This is related to Ueno, Algebraic Geometry 2, Chpt 6, sec 1's proof of vanishing of cohomology of quasicoherent sheaves over noetherian affine schemes.
$R$ is a noetherian ring and $I$ is an injective $R$-module. Let $J\subset R$ be an ideal. Then $I_1=\{x\in I\mid\exists n,J^nx=0\}$ is injective.
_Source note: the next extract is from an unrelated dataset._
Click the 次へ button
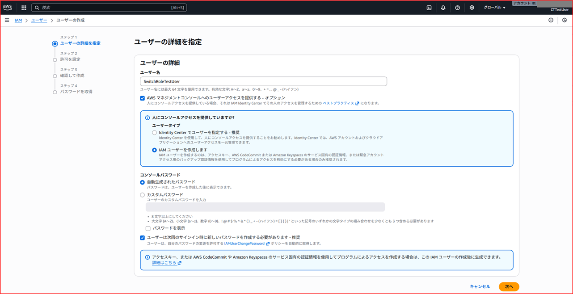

$\textbf{Q:}$ Is there any particular obvious reason to expect $I_1$ to be injective? Since $I$ may very likely to be non-finitely generated, there is no way to choose $n$ s.t. $n$ uniformly s.t. $J^Nx=0$ to define $I$. The proof roughly goes through as the following. Consider ideal $A\subset R$. Given $\phi:A\to I_1$, I want to extend the map to $R$. In order to do so, f.g. of $A$ gives a power of $J$ s.t. $J^n\phi(A)=0$ identically. Hence application of Artin-Rees yields $J^{n-m}\phi(J^m\cap A)=0$. This indicates $\phi:A\to I_1$ descends to $\phi:A/(J^m\cap A)\to I_1$ for $m$ large. In particular, I have $\phi:(A+J^m)/J^m\to I_1\subset I$. Now consider $(A+J^m)/J^m\subset R/J^m$ and extend the map to $I$ first. Then realize $J^m$ is quotient out. Hence the extended map has image in $I_1$. Therefore, there is an extension which gives injectivity of $I_1$. The critical steps are obtaining quotient map of $(A+J^m)/J^m\to I$ and realization of this map identical to original $A\to I_1$ map.
A general case:
Proof: Let $B$ be an $\bar{R}$-module, $A$ be a submodule of $B$, and $f : A \rightarrow M_1$ be a homomorphism. Consider the following diagram: $$ \require{AMScd} \begin{CD} 0@>{}>> A @>{}>> B\\ \ @V{f}VV \\ 0@>{}>> M_1 @>{}>> M \end{CD}. $$
Since $M$ is an injective $R$-module, there exists $g : B \rightarrow M$ which completes the above diagram as a commutative diagram. It is easy to see that $Im(g) \subseteq M_1$. Therefore $M_1$ is an injective $\bar{R}$-module.